Draghi è cosciente della difficile navigazione del suo esecutivo di unità nazionale. Tuttavia è fiducioso. In una intervista al Corriere della Sera lancia un messaggio ai partiti della maggioranza di grande coalizione: «…non sentitevi in gabbia, progettate il futuro con ottimismo e fiducia, non con antagonismo e avversità». Il presidente del Consiglio invita i partiti a guardare «ai successi» ottenuti in 14 mesi molto difficili di governo, quando l’Italia era in ginocchio per il Coronavirus.

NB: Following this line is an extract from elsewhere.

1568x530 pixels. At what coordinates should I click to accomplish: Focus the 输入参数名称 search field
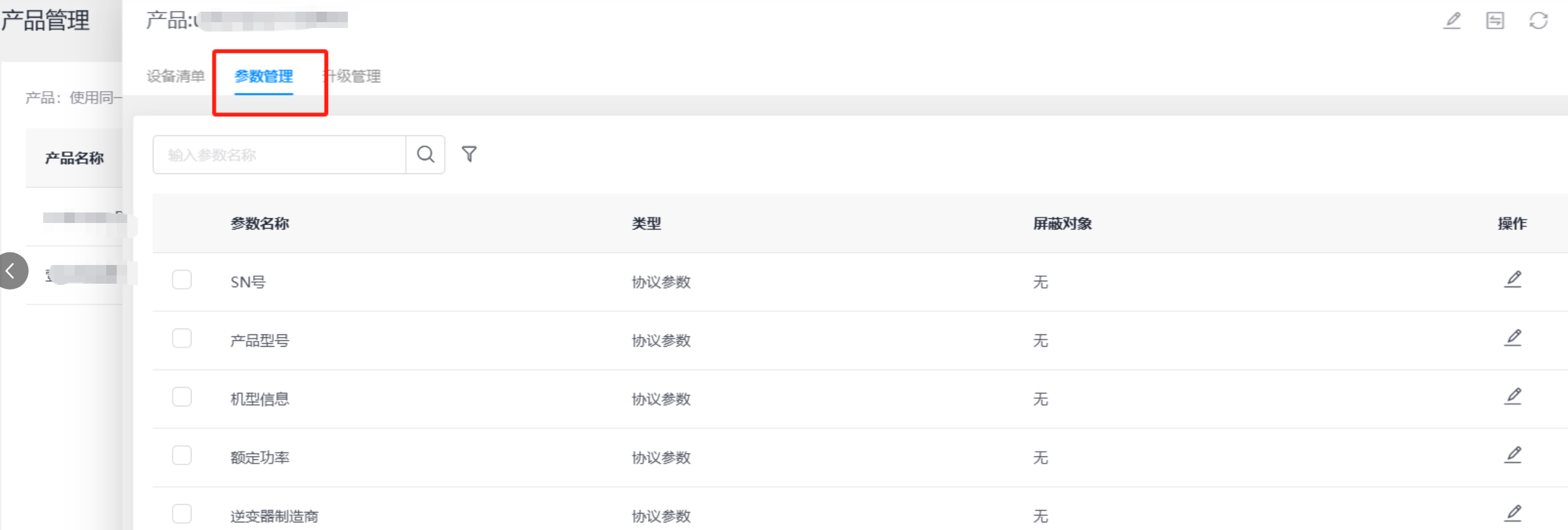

Certo gli scontri tra i partiti della maggioranza sono forti: sull’invio delle armi a Kiev, ad esempio, il leghista Salvini ha molti dubbi, il democratico Letta è decisamente a favore, mentre il grillino Conte se la deve vedere con ampie critiche all’interno dei cinquestelle. In qualche caso il governo va sotto in Parlamento, molte volte deve ricorrere al voto di fiducia per far passare i provvedimenti più importanti e a rischio. Le riforme del fisco, concorrenza, appalti, giustizia nei prossimi giorni avranno una prova del fuoco nelle votazioni in Parlamento.
Draghi è stanco, dirà addio? L’ex presidente della Banca centrale europea smentisce l’ipotesi girata sui giornali di voler gettare la spugna: «Non sono stanco». Però non resterà a tutti i costi perché, avverte, ha l’intenzione «di governare, affrontare le emergenze». Precisa: «Questo è decisivo».
Rassicura i partiti. Sostiene la necessità di percorrere la via maestra di «una persona scelta dagli italiani» come presidente del Consiglio. Ora invece a causa di «situazioni di emergenza», a capo del governo c’è lui, un tecnico non eletto in Parlamento, un economista scelto nel febbraio 2021 da Mattarella per combattere l’emergenza sanitaria ed economica del Covid. Indica il futuro: non si presenterà candidato nelle elezioni politiche del 2023: «È estraneo alla mia formazione e alla mia esperienza». Parteciperà alle elezioni, assicura, come «semplice elettore».
Finirà così? Vedremo. In molti vedrebbero di buon occhio la nascita di un partito di Draghi. Qualcuno starebbe anche valutando un progetto soprattutto tra i raggruppamenti centristi. Una cosa è certa. Mario Monti, un altro economista, un altro tecnico divenuto presidente del Consiglio alla fine fondò Scelta Civica e si candidò nelle elezioni del 2013. Certo il partito di Monti ebbe ben poca fortuna e subito naufragò. Qualcuno, nel caso di Draghi, suggerisce un’altra strada: consiglia di lasciare fuori dalle beghe elettorali l’ex presidente della Bce facendo assumere la leadership del suo partito a un altro personaggio. Poi Draghi, in caso di successo, potrebbe divenire di nuovo presidente del Consiglio.